Collection entries:

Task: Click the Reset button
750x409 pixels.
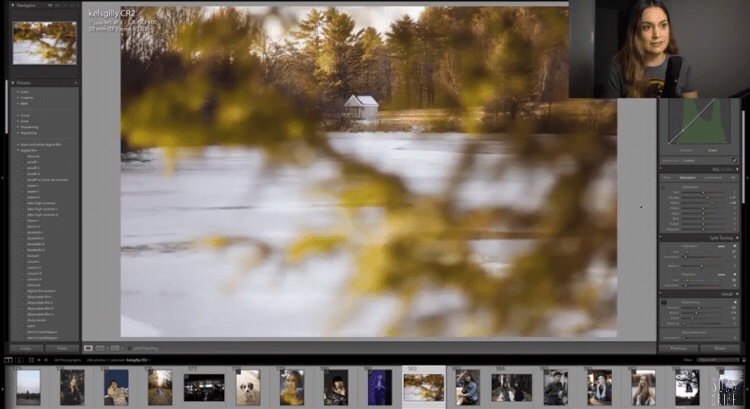Action: 717,348
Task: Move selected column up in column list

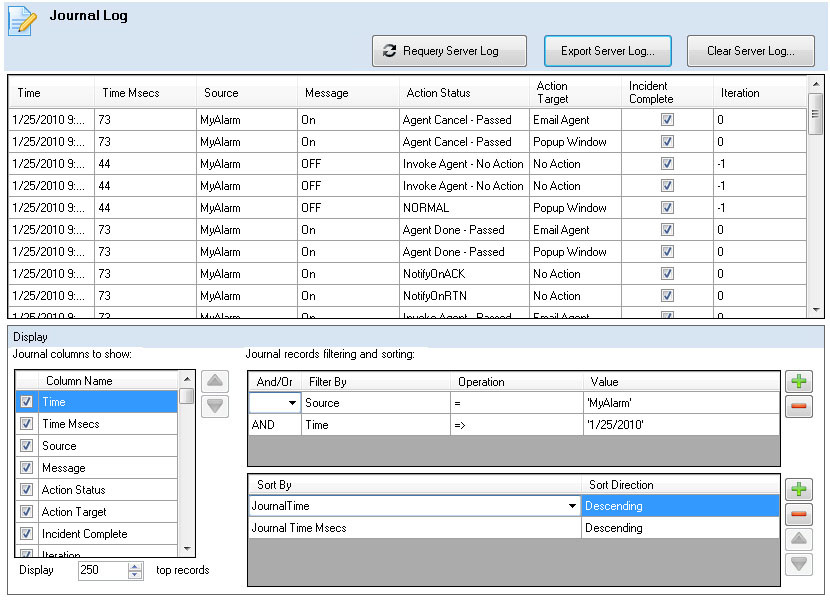Action: click(216, 382)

EXERCISE DETAILS:
Output each record precisely as it appears, and drop every picture.

RESULT FOR THIS EXERCISE:
Task: Click the Reset button
750x409 pixels.
Action: 717,348
Task: Move selected column up in column list

Action: click(216, 382)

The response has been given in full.